In this month’s issue of the Journal, Popoola and Milstone8 attempt to show the existing data for the complicated issue of preventing S. aureus colonization and infections in the NICU. Unfortunately, few data are specific to the NICU population. It is difficult to determine which measures are the most effective for containment of MRSA because during an outbreak, many measures are instituted concurrently. In fact, it is likely that ‘bundles’ of containment and prevention techniques will be optimal, as in many infection control practices. A large, multicenter randomized controlled trial in adults in ICUs demonstrated that universal decolonization was effective at decreasing MRSA infections.9 However, we must be cautious at extrapolating these studies to neonates.

Mupirocin and chlorhexidine are not specific for S. aureus, and so colonization with other organisms is possible as the mucosal and skin surfaces re-populate after decolonization. Neonates are particularly vulnerable to perturbations in the establishment of their microbiota. The possibility of trading one problem for another is quite real. Mupirocin resistance is also possible. Bacteria are constantly changing to evade our antibiotics. This evolution is so rapid that bacteria consistently outpace the antibiotics that we create. The increase in multidrug-resistant organisms worldwide is increasing at such an alarming rate that public health officials are warning about a ‘post-antibiotic era’, when common infections are no longer treatable with our current arsenal of antibiotics. In addition to the threat of antibiotic resistance, nasal mupirocin alone will not work because both CA-MRSA and MSSA also colonize skin and perirectal areas as well as the nose, unlike old HA-MRSA. Finally, routine chlorhexidine bathing of neonates in the absence of an outbreak setting has been relatively contraindicated in young infants, because of the potential risk of neurotoxicity from hexachlorophene.

Despite the lack of NICU-specific data and the potential ramifications of decolonization, NICUs have adopted various decolonization protocols and infection control strategies because of the significant morbidity and mortality associated with S. aureus infections. Certainly, we could accept a particular level of risk associated with infection control strategies if these strategies prevented devastating S. aureus infections. However, recent data demonstrate a lack of efficacy of current aggressive decolonization protocols. Popoola and colleagues10 recently published their experience of implementation of intense infection control measures in their NICU over a 4-year period, including decolonization of infants and health-care workers, cohorting of colonized infants, routine surveillance cultures and increase in hand washing compliance. However, despite these aggressive measures, there was continued transmission of MRSA and subsequent infections occurred in colonized infants despite attempted decolonization.

Therefore, meticulous practice of infection prevention and control is our best weapon currently. With the blurry border between MRSA and MSSA, screening or isolating only for MRSA is short-sighted, particularly in neonates.

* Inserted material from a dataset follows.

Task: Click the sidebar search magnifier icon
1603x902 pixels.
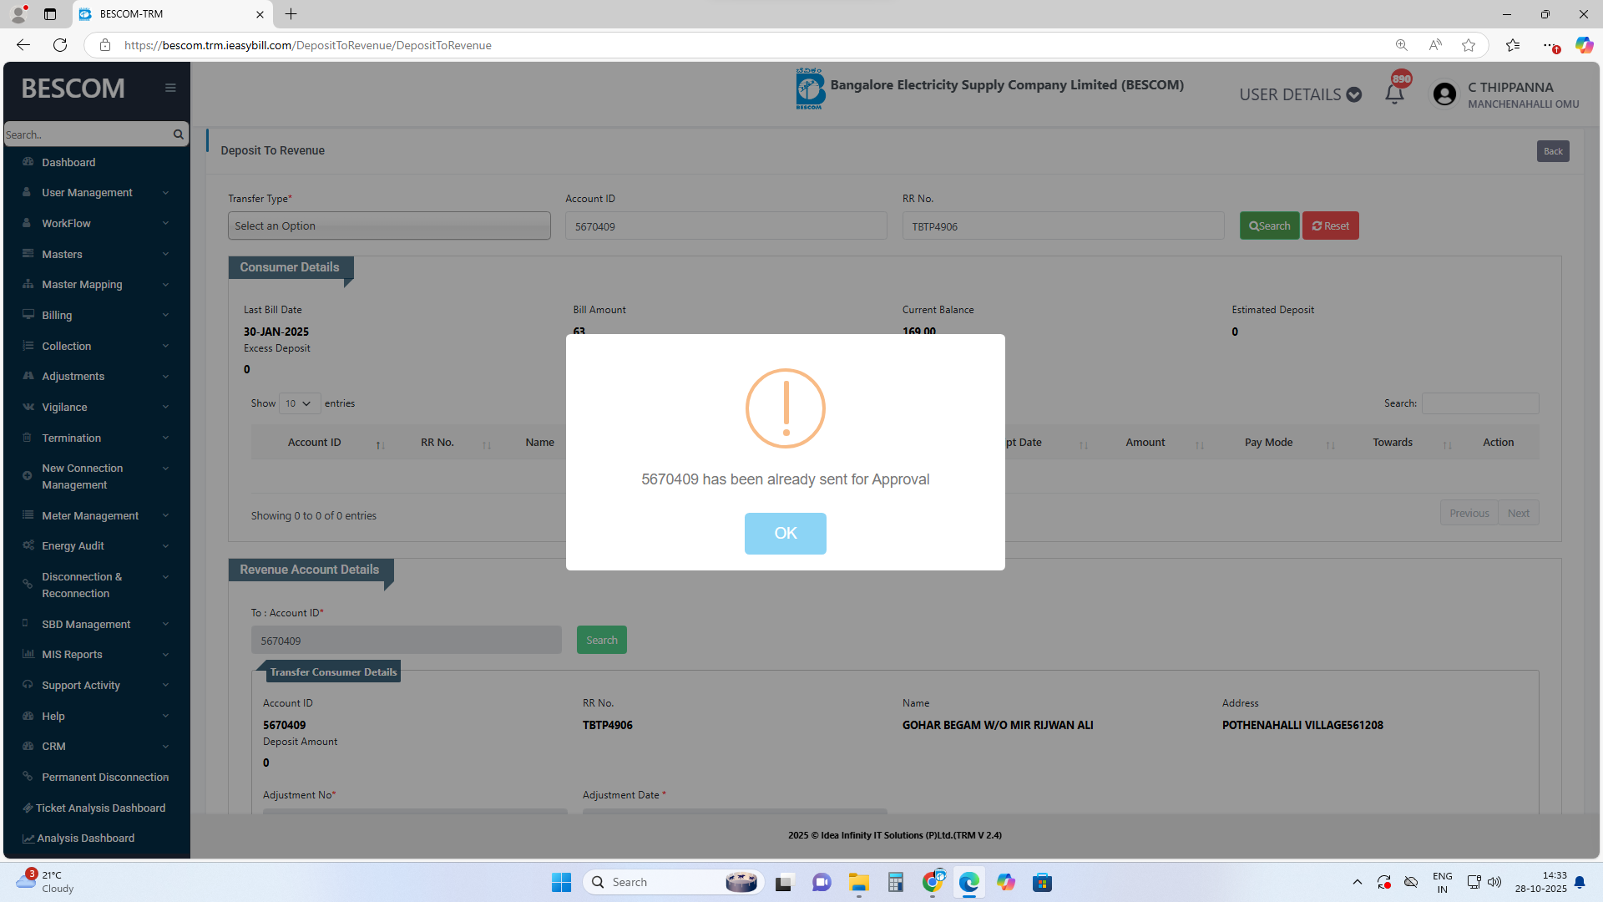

Placing MRSA-positive infants on contact precautions, but not MSSA-colonized infants, is an out-dated and potentially dangerous approach to infection control in the NICU. Judicious use of antibiotics that alter flora, as well as removal of catheters that breech barriers as soon as possible are critical prevention tools.

The natural history of current S. aureus community-based epidemics suggests that control will be challenging and eradication impossible. However, it is our responsibility to keep the war going, as defeat is not an option. Optimal management and prevention of S. aureus infections in nurseries will require well-designed, scientifically rigorous, prospective intervention and outcome studies. These are our opportunities to advance effective strategies, and to direct research and development of novel approaches that might include vaccination, specific antibody or antimicrobial prophylaxis, or topical decontaminants. However, no new strategy will replace the basic infection control practices of handwashing and maintaining vigilance to protect each patient one at a time.